Dataset entries
== Segment start ==
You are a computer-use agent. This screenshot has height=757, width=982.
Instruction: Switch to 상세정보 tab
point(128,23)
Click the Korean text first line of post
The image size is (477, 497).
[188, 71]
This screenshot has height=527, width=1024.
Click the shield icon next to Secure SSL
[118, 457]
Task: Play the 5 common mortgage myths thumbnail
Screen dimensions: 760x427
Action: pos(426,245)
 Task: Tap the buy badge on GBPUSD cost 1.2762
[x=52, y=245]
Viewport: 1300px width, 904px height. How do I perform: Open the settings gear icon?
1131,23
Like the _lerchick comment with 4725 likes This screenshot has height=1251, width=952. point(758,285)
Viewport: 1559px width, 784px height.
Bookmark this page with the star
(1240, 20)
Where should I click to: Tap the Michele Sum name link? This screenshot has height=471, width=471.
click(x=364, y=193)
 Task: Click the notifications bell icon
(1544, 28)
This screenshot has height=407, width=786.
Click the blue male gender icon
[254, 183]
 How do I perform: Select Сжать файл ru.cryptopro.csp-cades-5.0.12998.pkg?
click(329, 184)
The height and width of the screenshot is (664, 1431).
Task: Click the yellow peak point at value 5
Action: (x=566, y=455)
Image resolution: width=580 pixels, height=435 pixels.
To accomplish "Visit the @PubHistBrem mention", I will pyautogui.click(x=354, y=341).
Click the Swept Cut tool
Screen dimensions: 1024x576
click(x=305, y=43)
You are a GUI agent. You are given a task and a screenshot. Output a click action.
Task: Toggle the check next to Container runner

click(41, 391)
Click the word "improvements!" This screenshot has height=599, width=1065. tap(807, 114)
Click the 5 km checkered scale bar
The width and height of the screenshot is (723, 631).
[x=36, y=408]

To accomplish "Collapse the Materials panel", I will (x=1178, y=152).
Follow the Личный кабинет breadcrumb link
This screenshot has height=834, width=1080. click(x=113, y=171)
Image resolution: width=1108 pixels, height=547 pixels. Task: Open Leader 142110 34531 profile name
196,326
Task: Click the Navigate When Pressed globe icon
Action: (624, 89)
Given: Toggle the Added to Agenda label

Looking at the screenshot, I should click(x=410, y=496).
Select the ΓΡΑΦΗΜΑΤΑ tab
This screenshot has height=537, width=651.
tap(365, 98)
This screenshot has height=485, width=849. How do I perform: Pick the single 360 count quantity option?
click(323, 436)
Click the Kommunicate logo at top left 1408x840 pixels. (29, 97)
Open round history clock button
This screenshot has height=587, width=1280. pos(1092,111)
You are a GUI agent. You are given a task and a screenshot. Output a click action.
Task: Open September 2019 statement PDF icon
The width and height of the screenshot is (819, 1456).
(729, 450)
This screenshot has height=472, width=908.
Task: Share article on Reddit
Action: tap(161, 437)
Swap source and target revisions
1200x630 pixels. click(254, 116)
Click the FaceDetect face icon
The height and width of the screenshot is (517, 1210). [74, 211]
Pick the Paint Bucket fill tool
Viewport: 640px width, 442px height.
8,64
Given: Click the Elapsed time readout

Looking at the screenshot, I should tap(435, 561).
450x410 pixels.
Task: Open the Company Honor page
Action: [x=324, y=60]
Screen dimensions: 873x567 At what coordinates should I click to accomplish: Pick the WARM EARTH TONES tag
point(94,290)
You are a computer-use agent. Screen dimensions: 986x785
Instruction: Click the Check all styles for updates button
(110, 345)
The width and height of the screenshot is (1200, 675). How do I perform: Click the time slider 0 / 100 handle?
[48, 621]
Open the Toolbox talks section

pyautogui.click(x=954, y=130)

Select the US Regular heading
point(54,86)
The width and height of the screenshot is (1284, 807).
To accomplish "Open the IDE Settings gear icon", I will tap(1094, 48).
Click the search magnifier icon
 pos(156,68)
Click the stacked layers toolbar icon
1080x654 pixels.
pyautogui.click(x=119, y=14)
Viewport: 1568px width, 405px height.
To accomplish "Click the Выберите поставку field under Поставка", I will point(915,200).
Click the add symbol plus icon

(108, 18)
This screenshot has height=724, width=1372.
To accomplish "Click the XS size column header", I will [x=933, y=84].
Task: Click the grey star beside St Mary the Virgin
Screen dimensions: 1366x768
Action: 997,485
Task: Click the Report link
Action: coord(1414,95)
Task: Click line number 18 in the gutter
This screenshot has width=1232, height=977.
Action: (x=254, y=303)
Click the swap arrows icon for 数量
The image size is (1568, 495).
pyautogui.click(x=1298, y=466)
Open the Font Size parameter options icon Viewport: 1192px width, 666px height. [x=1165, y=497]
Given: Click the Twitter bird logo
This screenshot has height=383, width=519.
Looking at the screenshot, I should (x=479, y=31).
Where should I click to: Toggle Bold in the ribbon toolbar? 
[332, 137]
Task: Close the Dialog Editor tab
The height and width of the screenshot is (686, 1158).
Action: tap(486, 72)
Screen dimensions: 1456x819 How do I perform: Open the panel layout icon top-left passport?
== Segment end ==
:: What is expected ::
If a line in the data above holds the string "panel", report that line.

:: Finished exercise ::
To accomplish "Collapse the Materials panel", I will (x=1178, y=152).
Screen dimensions: 1456x819 How do I perform: Open the panel layout icon top-left passport?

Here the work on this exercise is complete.